[Your instructions]
Each record below is to be output with no change at all.
*** Input for this task Section Begins ***
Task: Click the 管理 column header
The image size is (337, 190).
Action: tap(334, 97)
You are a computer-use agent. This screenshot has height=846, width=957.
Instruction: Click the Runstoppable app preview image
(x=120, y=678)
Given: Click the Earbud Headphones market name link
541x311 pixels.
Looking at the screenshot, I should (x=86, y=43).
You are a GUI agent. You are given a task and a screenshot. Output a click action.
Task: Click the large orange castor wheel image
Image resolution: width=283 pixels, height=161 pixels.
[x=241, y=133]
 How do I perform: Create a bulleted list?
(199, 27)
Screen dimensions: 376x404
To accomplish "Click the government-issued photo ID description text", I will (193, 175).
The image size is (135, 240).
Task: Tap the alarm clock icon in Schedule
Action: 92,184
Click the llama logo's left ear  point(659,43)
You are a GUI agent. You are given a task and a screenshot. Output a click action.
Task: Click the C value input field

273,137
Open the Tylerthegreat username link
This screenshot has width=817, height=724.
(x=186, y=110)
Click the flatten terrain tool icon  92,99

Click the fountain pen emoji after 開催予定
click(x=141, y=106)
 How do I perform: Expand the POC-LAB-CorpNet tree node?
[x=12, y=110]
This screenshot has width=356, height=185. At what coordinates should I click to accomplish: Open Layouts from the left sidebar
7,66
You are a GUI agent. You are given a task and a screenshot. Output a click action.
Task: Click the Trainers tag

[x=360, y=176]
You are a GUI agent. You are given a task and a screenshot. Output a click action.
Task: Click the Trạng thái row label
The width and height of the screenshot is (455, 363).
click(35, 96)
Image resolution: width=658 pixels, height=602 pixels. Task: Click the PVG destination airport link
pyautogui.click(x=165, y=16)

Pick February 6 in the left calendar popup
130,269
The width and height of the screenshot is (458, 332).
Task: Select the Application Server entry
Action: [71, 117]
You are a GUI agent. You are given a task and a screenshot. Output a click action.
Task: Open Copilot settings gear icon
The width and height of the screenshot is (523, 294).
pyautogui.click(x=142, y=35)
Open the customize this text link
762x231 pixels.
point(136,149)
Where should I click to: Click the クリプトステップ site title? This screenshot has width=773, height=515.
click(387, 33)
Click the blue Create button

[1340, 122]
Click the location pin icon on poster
*** Input for this task Section Ends ***
[Answer section]
Task: Click the 管理 column header
The image size is (337, 190).
Action: tap(334, 97)
You are a computer-use agent. This screenshot has height=846, width=957.
Instruction: Click the Runstoppable app preview image
(x=120, y=678)
Given: Click the Earbud Headphones market name link
541x311 pixels.
Looking at the screenshot, I should (x=86, y=43).
You are a GUI agent. You are given a task and a screenshot. Output a click action.
Task: Click the large orange castor wheel image
Image resolution: width=283 pixels, height=161 pixels.
[x=241, y=133]
 How do I perform: Create a bulleted list?
(199, 27)
Screen dimensions: 376x404
To accomplish "Click the government-issued photo ID description text", I will (193, 175).
The image size is (135, 240).
Task: Tap the alarm clock icon in Schedule
Action: 92,184
Click the llama logo's left ear  point(659,43)
You are a GUI agent. You are given a task and a screenshot. Output a click action.
Task: Click the C value input field

273,137
Open the Tylerthegreat username link
This screenshot has width=817, height=724.
(x=186, y=110)
Click the flatten terrain tool icon  92,99

Click the fountain pen emoji after 開催予定
click(x=141, y=106)
 How do I perform: Expand the POC-LAB-CorpNet tree node?
[x=12, y=110]
This screenshot has width=356, height=185. At what coordinates should I click to accomplish: Open Layouts from the left sidebar
7,66
You are a GUI agent. You are given a task and a screenshot. Output a click action.
Task: Click the Trainers tag

[x=360, y=176]
You are a GUI agent. You are given a task and a screenshot. Output a click action.
Task: Click the Trạng thái row label
The width and height of the screenshot is (455, 363).
click(35, 96)
Image resolution: width=658 pixels, height=602 pixels. Task: Click the PVG destination airport link
pyautogui.click(x=165, y=16)

Pick February 6 in the left calendar popup
130,269
The width and height of the screenshot is (458, 332).
Task: Select the Application Server entry
Action: [71, 117]
You are a GUI agent. You are given a task and a screenshot. Output a click action.
Task: Open Copilot settings gear icon
The width and height of the screenshot is (523, 294).
pyautogui.click(x=142, y=35)
Open the customize this text link
762x231 pixels.
point(136,149)
Where should I click to: Click the クリプトステップ site title? This screenshot has width=773, height=515.
click(387, 33)
Click the blue Create button

[1340, 122]
Click the location pin icon on poster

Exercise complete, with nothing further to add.